URLs with similar content
This means that the URL in question has substantially similar HTML content to at least one other indexable URL.
Why is this important?
This could also be referred to as 'near duplicate content', where most of the HTML content on the pages is the same - without the content being identical.
If this sort of duplication occurs, it may be serious issue, as URLs with almost identical content are accessible to search engine crawlers.
If this results in large scale duplicate content issues on the site, you could trip quality algorithms like Google's Panda, which can depress organic search traffic to the site as a whole.
What does the Hint check?
This Hint will trigger for any internal, indexable URL which has big chunks of text content in the <body> that are identical to another indexable URL.
Note: since the duplicate content check is only for indexable URLs, URLs which are canonicalized are not included in the analysis - as the canonical tag 'handles' the duplicate issue.
Examples that trigger this Hint:
Ironically, some of Sitebulb Hints pages on our website trigger the Hint - when Hints themselves are checking for substantially similar things, the 'Learn More' pages inevitably end up very similar as well.

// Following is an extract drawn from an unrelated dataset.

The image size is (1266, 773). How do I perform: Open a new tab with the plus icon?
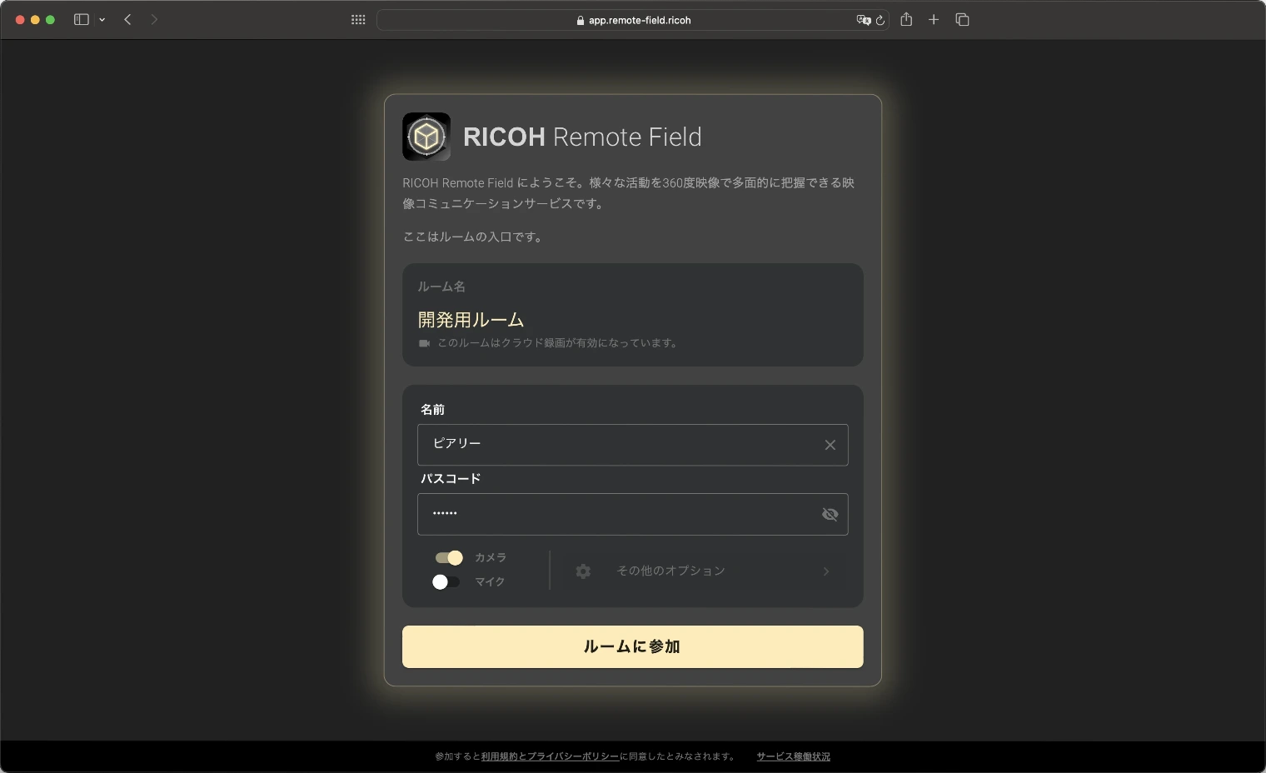pos(934,19)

Consider the Hints pages below for 'Avoid excessive DOM depth' and 'Avoid excessive DOM width', these pages trigger the Hint, and you can see from the image below that they have large chunks of content that is exactly the same:
How do you resolve this issue?
As with all duplicate content issues, the seriousness of the issue largely depends on the scale - in general, if only a few pages are affected, it is probably not affecting the site to any meaningful degree. As an example, we are not too worried that a few of our Hints pages have similar content, as the scale is relatively low, and they are not key pages (from a search or conversion perspective) - so we are comfortable with it.
If there are thousands of duplicates, however, the scale might be large enough to trigger a quality algorithm like Panda.
A common source of URLs with duplicate content are landing pages that target very slight variations on the same keyword - with the same text content on the page, but perhaps a different slate of product images. In general, this sort of content is not good for SEO, and search engines will often simply filter it out of search results since the content is too similar. If you do have a content issue like this that you need to resolve, the best way is to create a single unique page that contains enough rich content and crossover keywords that would allow it to rank for a number of related keywords.
Another common situation is if you have the same page content that is deliberately available through multiple paths on the website. An example, on an outdoors ecommerce website, might be that of a pocket torch - where there is a product page accessible via several categories (e.g. Torches, Camping, Travel). The solution for this sort of issue is to select one version of the page to be the canonical (e.g. the Torches one) and add canonical tags to the Camping and Travel versions of the product page. This is exactly the type of issue that canonical tags were designed to solve.